Real stories by real people
Real people are everywhere now. They’re on our televisions. In our ads. On our YouTube channels. But, back in the ‘90s, real people were a novelty.
Between 1993 and 2001, the BBC broadcasted Video Nation – a revolving diary series spotlighting the lives of normal people. Inspired by the Mass Observation project of the 1930s, ‘40s, and ‘50s (in which everyday people recorded their thoughts, feelings, and experiences), members of the public were given camcorders and invited to record aspects of their daily lives. The footage was then edited into short films and aired before Newsnight.
Watching the footage now, it’s striking just how natural and unforced it is. Granted an open platform, the participants disclosed their hopes, their fears and their insecurities; from a pensioner lamenting his ageing appearance, to a pregnant mum speculating on her child’s future.
One can only imagine what it was like to watch such intimate scenes at the time – before YouTube made ‘user-generated content’ commonplace. But, unlike YouTube, it was very much a collaboration: participants had the final say over the edit and were closely involved throughout.

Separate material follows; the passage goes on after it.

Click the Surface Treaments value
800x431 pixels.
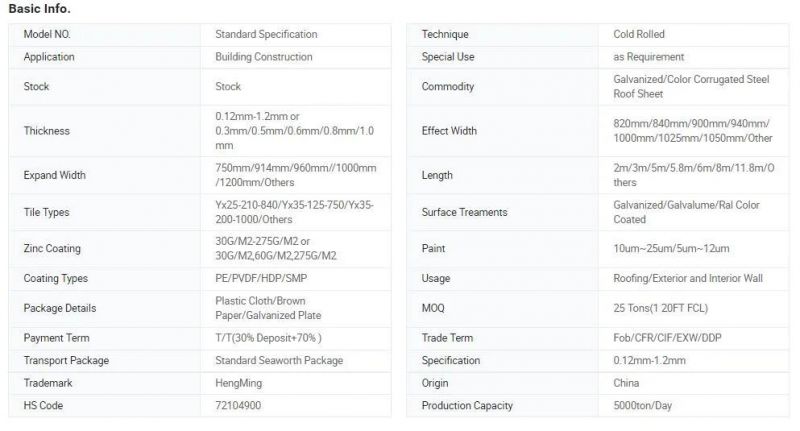click(686, 212)
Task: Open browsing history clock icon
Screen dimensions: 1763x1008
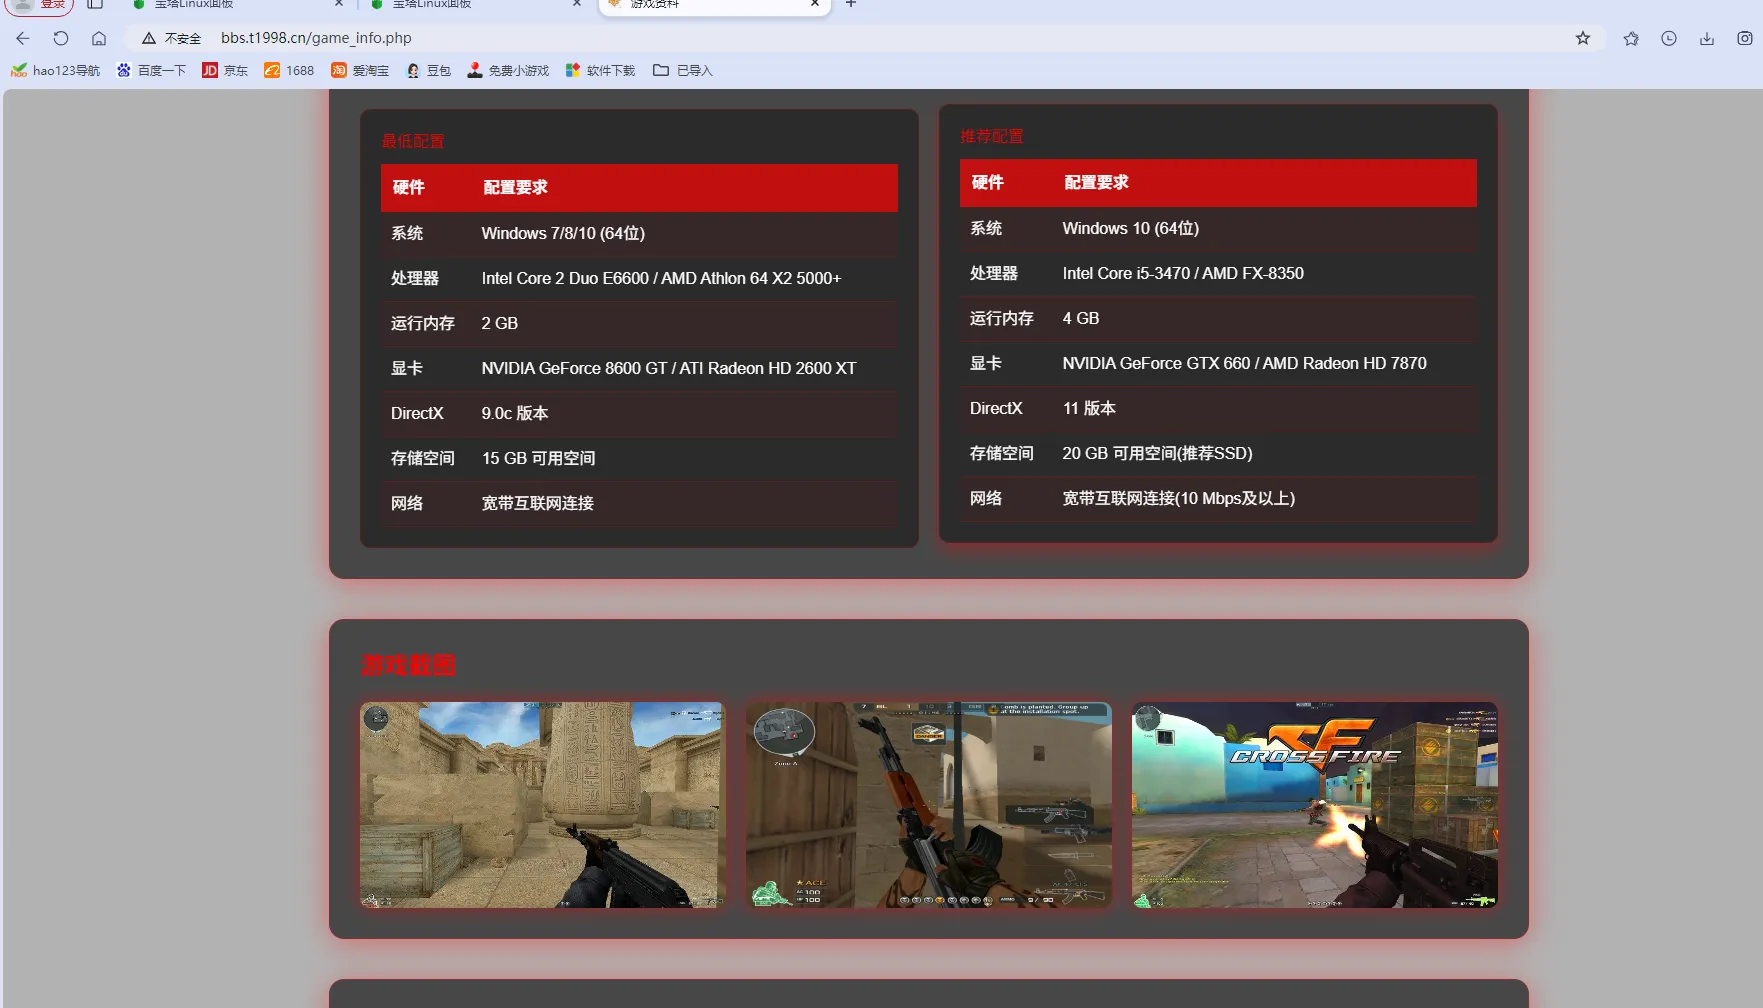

Together, this combination of skilled documentarians and everyday people results in a more revelatory, more ‘human’, output than if the participants had simply uploaded the content themselves.
And I think this is why it feels so much more authentic than what passes for user-generated content these days. Rather than an incontinent splurge, Video Nation shorts are tightly constructed, with the human truth brought front and centre – yet another reminder that ‘authentic’ representations are often more constructed than they first appear.
What could this mean for brands? Don’t sacrifice storytelling at the altar of the ‘real’. User-generated content requires the same craft and rigour as any other. And, curiously, feels a lot more real.